== TASK REQUIREMENTS ==
Only lines, not pictures: please repeat exactly the lines from the one with "Where should I" through the end of the listing.

== RECORDS PROVIDED ==
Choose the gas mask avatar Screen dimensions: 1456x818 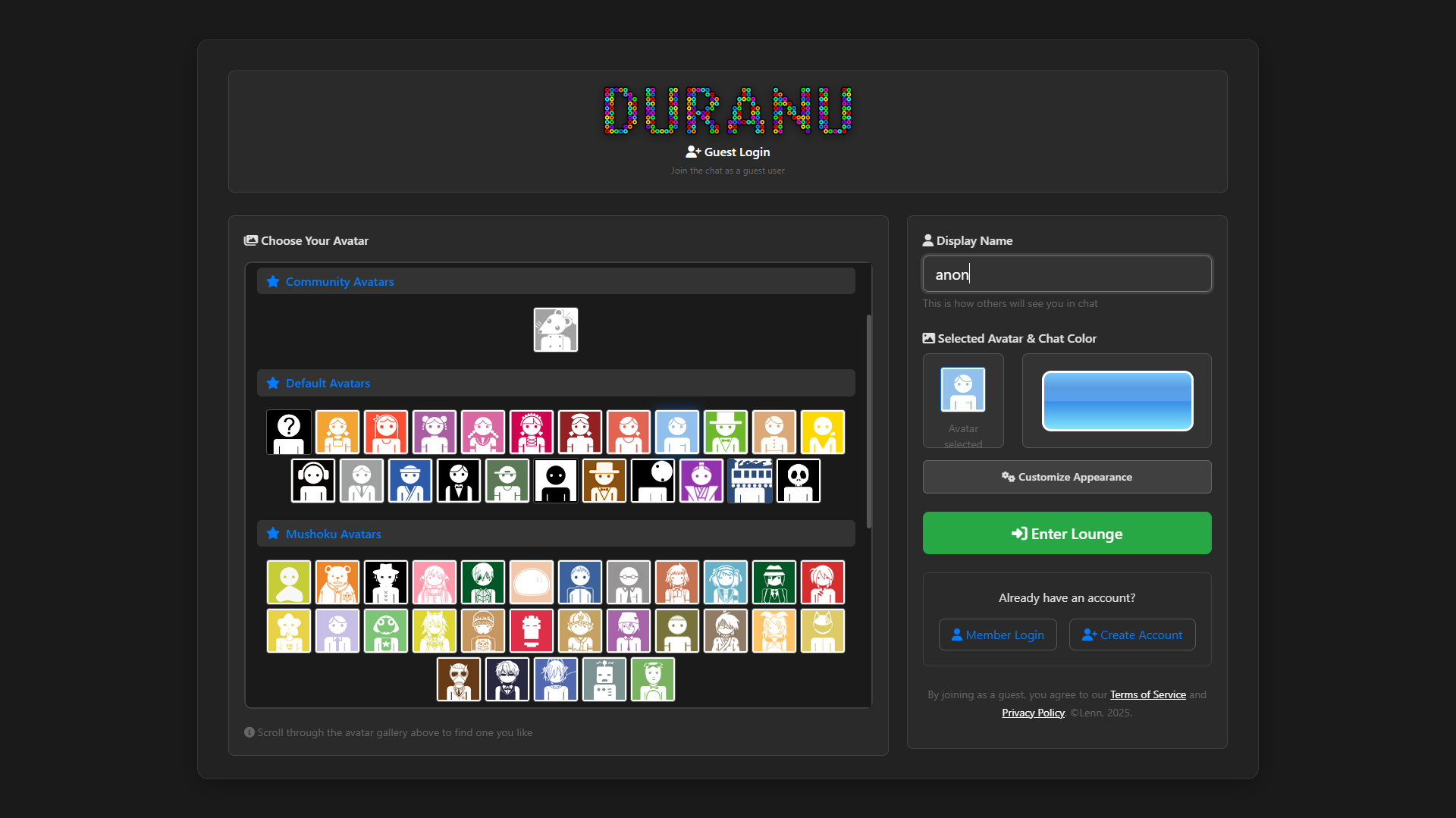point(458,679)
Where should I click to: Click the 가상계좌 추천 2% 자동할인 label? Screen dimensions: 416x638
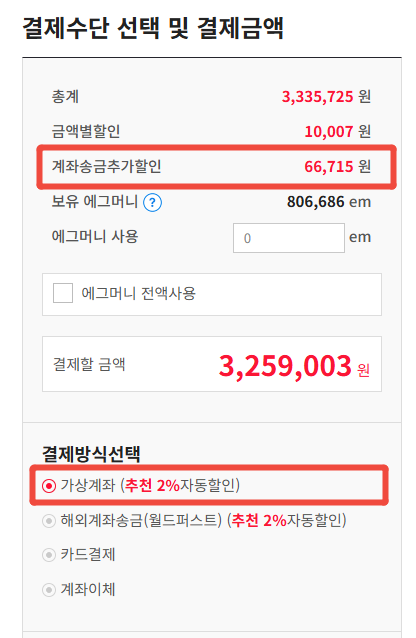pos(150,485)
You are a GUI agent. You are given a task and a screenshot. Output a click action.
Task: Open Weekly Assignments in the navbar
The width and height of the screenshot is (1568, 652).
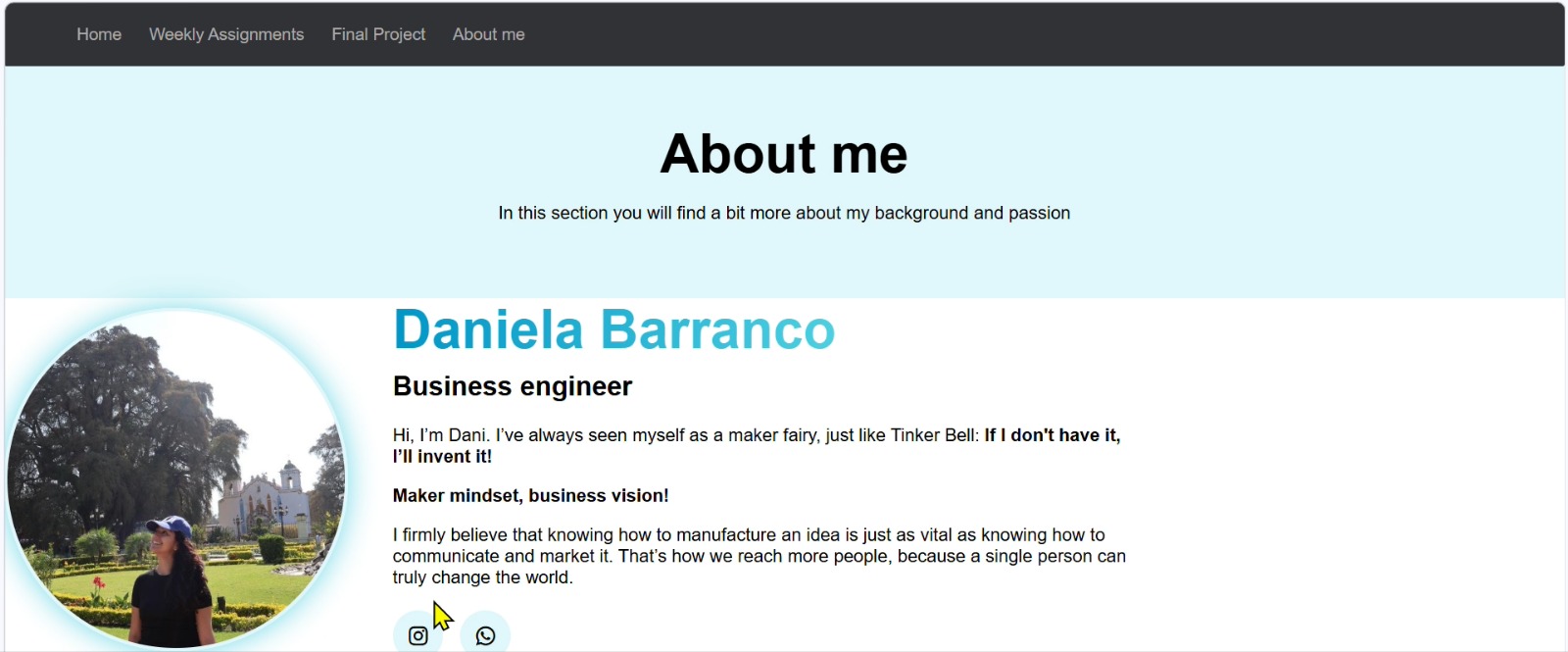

== ANSWER BOX ==
Where should I click to: Click the 가상계좌 추천 2% 자동할인 label? Screen dimensions: 416x638
pos(150,485)
You are a GUI agent. You are given a task and a screenshot. Output a click action.
Task: Open Weekly Assignments in the navbar
The width and height of the screenshot is (1568, 652).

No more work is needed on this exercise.